The current implementation of Oso has not yet been aggressively optimized for performance, but several low-hanging opportunities for optimizations (namely, caches and indices) are on our near-term roadmap. We do ensure that all memory allocated during a query is reclaimed by its end, and our use of Rust ensures that the implementation is not vulnerable to many common classes of memory errors and leaks.
You can check out our current benchmark suite in the repository, along with instructions on how to run it. We would be delighted to accept any example queries that you would like to see profiled; please feel free to email us at engineering@osohq.com.
Scaling
At its core, answering queries against a declarative policy is a depth-first search problem: nodes correspond to rules, and nodes are connected if a rule references another rule in its body.
As a result, the algorithmic complexity of a policy is in theory very large — exponential in the number of rules. However, in practice there shouldn’t be that many distinct paths that need to be taken to make a policy decision. Oso filters out rules that cannot be applied to the inputs early on in the execution. What this means is that if you are hitting a scaling issue, you can make your policies perform better by either by splitting up your rules to limit the number of possibilities, or by adding more specializers to your rule heads.
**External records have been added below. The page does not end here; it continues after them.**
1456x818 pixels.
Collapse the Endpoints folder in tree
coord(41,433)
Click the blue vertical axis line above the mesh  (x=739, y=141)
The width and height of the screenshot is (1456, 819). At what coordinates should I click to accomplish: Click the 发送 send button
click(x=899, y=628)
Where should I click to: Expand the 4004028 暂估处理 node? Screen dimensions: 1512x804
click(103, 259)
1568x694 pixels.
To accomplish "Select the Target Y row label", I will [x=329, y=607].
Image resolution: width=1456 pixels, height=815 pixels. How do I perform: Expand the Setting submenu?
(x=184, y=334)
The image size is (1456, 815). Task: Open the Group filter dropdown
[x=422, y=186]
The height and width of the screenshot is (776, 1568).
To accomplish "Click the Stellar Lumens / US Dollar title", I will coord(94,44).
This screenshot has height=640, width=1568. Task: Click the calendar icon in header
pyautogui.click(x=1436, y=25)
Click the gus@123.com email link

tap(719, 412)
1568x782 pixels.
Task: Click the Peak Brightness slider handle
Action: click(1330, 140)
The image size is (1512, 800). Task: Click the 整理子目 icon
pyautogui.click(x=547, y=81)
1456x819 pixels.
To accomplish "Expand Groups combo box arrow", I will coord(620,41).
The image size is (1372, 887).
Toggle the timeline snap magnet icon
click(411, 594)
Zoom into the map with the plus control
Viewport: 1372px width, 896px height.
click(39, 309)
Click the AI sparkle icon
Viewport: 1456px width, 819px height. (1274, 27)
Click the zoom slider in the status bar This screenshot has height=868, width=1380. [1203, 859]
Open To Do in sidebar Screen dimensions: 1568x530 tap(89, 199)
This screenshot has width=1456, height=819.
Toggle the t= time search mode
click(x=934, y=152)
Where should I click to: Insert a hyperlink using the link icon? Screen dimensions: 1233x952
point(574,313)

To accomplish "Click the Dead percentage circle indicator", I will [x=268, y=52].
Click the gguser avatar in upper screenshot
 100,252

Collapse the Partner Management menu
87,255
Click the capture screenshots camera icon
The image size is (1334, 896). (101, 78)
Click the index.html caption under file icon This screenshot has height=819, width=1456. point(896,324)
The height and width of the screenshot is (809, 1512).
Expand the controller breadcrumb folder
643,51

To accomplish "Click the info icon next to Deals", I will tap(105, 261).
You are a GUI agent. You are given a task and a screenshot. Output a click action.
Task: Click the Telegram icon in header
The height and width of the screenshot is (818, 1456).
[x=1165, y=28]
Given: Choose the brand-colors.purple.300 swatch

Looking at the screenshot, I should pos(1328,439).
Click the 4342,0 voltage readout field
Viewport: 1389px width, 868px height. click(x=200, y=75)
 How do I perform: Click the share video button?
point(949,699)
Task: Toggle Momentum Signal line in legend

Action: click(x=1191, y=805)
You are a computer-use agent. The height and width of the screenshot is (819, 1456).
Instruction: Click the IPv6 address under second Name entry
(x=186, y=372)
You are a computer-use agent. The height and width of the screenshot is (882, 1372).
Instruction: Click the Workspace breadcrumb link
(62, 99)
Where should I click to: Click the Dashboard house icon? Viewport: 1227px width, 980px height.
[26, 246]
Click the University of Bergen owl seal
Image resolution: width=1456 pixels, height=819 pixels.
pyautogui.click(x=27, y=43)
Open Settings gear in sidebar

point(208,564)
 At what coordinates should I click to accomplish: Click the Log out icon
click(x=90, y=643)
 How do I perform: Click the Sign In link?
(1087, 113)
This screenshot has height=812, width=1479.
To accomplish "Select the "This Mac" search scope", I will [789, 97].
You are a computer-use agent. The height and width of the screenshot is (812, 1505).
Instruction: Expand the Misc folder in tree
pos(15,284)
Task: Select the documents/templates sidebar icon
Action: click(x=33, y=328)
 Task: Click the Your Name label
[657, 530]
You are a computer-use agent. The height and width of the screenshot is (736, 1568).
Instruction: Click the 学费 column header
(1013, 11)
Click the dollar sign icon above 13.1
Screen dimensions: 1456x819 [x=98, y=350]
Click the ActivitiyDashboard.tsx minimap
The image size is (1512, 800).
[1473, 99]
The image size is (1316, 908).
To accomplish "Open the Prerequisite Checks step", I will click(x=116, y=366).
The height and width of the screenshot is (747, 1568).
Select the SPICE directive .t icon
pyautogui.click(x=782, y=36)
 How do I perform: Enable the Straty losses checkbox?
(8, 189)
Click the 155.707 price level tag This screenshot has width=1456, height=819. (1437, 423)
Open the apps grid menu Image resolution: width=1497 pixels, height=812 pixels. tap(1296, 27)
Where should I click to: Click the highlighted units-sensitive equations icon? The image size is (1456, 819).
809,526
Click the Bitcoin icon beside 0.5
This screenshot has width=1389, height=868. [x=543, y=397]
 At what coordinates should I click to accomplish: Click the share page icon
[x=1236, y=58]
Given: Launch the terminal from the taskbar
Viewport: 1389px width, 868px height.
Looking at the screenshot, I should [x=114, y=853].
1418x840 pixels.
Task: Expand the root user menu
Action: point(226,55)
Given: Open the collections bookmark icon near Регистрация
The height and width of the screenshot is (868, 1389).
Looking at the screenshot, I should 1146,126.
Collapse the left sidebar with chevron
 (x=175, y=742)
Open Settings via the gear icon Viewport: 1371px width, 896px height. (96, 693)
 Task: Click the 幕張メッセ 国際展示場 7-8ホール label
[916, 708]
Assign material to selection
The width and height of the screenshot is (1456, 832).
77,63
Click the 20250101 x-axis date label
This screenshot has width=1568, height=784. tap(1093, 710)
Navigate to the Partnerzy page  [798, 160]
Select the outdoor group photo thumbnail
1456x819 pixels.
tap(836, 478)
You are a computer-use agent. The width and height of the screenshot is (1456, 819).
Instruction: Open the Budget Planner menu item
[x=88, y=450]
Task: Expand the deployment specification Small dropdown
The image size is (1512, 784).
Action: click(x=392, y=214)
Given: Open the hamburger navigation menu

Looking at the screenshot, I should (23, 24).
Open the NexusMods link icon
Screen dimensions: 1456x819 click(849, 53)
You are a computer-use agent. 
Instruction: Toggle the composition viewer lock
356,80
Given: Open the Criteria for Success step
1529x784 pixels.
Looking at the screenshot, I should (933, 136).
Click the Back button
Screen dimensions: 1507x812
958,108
For example, suppose you have 20 different resources, ResourceA
, ResourceB
,
…, and each has 10 or so allow(actor, action, resource: ResourceA)
rules.
The performance of evaluating a rule with input of type ResourceA
will primarily
depend on those 10 specific rules, and not the other 190 rules. In addition,
you might consider refactoring this rule to allow(actor, action, resource: ResourceA) if allowResourceA(actor, action, resource)
. This would mean there
are only 20 allow
rules to sort through, and for a given resource only one
of them will ever need to be evaluated.
The performance of evaluating policies is usually independent of the number
of users or resources in the application when fetching data is handled by your
application. However, as in any programming system, you need to be on the
lookout for linear and super-linear searches. For example, if you have a method
user.expenses()
that returns a list of the user’s expenses, the check
expense in user.expenses()
will require O(n) VM instructions, where n
is the length of the list. It would be better to replace the linear search
with a single comparison, e.g. expense.user_id = user.id
. Be especially
careful when nesting such rules.
Summary
Oso typically answers simple authorization queries in less than 1 ms, but may take (much) longer depending on the complexity of your rules, the latency of application data access, and algorithmic choices. Some simple solutions such as caching and refactoring may be used to improve performance where needed.